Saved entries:
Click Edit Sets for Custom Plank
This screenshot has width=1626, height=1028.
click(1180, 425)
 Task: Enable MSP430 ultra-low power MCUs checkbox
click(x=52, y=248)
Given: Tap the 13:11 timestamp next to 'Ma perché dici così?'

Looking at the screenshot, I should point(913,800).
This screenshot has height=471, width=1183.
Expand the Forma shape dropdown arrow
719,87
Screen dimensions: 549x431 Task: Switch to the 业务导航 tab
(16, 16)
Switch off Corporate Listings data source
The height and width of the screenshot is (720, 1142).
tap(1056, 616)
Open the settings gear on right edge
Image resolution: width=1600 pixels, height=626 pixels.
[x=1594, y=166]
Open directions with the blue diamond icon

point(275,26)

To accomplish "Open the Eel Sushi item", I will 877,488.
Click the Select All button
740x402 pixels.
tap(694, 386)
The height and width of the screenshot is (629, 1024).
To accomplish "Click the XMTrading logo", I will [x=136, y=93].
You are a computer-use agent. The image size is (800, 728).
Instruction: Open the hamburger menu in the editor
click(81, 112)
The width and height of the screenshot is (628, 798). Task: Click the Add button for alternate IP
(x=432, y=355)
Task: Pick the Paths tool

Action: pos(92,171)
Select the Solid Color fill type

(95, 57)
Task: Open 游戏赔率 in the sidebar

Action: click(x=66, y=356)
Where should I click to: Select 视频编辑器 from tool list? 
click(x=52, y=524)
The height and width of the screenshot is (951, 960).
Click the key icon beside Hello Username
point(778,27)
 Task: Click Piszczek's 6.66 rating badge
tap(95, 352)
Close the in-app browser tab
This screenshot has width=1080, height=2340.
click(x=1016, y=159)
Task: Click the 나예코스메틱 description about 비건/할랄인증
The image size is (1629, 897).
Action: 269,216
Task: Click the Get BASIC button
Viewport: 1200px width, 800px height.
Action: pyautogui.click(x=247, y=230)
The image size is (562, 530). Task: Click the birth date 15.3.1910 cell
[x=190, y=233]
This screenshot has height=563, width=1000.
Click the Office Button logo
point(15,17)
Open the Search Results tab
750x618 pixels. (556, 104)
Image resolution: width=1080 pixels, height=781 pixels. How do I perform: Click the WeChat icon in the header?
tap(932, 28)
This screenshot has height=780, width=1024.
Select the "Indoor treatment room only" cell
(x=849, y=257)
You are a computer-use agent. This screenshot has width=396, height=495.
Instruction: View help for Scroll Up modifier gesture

● **Your assignment**: Return a word-for-word copy of the lines above from the one holding "Viewport: 1200px width, 800px height." through the one holding "You are a computer-use agent. This", with both of them included and nothing besides.

● **Result of the exercise**:
Viewport: 1200px width, 800px height.
Action: pyautogui.click(x=247, y=230)
The image size is (562, 530). Task: Click the birth date 15.3.1910 cell
[x=190, y=233]
This screenshot has height=563, width=1000.
Click the Office Button logo
point(15,17)
Open the Search Results tab
750x618 pixels. (556, 104)
Image resolution: width=1080 pixels, height=781 pixels. How do I perform: Click the WeChat icon in the header?
tap(932, 28)
This screenshot has height=780, width=1024.
Select the "Indoor treatment room only" cell
(x=849, y=257)
You are a computer-use agent. This screenshot has width=396, height=495.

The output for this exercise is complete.